L’instruction a été clôturée par ordonnance du 3 décembre 2024.
L’arrêt sera contradictoire, puisque toutes les parties ont constitué avocat.
MOTIFS DE LA DECISION
Sur l’étendue de la saisine de la cour
Aux termes de l’article 954 alinéa 3 du code de procédure civile, la cour ne statue que sur les prétentions énoncées au dispositif et n’examine les moyens au soutien de ces prétentions que s’ils sont invoqués dans la discussion.
Il est constaté que le dispositif des conclusions de l’appelant comporte des demandes de « constater », qui ne constituent pas des prétentions mais des moyens, si bien que la cour n’en est pas saisie.

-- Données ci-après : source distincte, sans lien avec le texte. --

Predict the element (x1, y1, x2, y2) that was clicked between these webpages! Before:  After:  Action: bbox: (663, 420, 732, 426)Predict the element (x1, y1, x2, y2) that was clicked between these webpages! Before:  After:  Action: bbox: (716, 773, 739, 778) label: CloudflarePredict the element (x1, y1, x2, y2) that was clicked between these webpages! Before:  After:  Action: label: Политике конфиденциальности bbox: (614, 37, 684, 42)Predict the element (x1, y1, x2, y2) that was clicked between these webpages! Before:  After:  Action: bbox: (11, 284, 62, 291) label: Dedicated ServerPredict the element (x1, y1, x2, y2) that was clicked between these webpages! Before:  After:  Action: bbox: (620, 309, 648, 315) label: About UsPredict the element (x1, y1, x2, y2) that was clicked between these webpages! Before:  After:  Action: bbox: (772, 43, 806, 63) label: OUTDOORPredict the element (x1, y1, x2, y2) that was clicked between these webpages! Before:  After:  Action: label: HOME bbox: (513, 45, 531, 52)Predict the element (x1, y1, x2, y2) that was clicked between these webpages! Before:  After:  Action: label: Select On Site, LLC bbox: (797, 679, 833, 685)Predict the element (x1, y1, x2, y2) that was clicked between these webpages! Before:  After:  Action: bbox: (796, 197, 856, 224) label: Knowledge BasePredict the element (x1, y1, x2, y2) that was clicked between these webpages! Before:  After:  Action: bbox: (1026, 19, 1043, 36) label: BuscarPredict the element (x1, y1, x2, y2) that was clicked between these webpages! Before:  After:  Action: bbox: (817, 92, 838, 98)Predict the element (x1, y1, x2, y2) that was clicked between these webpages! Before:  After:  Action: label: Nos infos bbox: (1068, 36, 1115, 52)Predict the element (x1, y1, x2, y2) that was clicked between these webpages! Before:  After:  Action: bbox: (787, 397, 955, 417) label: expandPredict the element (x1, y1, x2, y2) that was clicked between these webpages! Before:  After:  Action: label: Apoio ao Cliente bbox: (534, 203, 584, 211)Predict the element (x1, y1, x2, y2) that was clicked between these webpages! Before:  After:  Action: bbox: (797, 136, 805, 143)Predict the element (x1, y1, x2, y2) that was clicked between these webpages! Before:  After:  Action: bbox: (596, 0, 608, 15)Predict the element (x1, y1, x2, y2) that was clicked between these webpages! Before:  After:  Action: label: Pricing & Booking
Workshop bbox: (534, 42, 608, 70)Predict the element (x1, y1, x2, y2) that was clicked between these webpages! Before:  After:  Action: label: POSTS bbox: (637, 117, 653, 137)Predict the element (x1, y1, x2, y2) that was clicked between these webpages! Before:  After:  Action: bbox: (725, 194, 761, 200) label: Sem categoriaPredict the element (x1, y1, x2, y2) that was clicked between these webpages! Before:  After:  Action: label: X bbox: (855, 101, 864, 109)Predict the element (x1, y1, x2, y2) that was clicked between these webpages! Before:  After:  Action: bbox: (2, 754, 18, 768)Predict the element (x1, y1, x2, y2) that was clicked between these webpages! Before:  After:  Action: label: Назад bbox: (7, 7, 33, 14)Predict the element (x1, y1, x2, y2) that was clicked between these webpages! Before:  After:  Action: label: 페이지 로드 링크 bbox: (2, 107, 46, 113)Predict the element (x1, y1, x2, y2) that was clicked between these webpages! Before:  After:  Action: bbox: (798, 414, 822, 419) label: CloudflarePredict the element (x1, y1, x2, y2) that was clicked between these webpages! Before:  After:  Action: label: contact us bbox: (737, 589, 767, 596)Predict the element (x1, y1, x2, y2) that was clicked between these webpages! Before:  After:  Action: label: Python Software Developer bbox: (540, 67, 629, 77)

En outre, le dispositif des conclusions de l’intimée ne comporte pas de demande tendant à l’irrecevabilité de la demande de dommages et intérêts comme étant formée devant une juridiction incompétente, telle que formulée dans les motifs, si bien que la cour n’en est pas saisie.
Sur la qualification de chemin d’exploitation
M. [F] revendique l’existence d’un chemin d’exploitation sur toute sa longueur depuis le Sud (accès à la RN 296) jusqu’au Nord (fonds terminus), soit au-delà de la partie située en droit soi de ses parcelles cadastrées section OI n° [Cadastre 1] et [Cadastre 8], tandis que la commune d'[Localité 11] poursuit la confirmation du jugement sur ce point.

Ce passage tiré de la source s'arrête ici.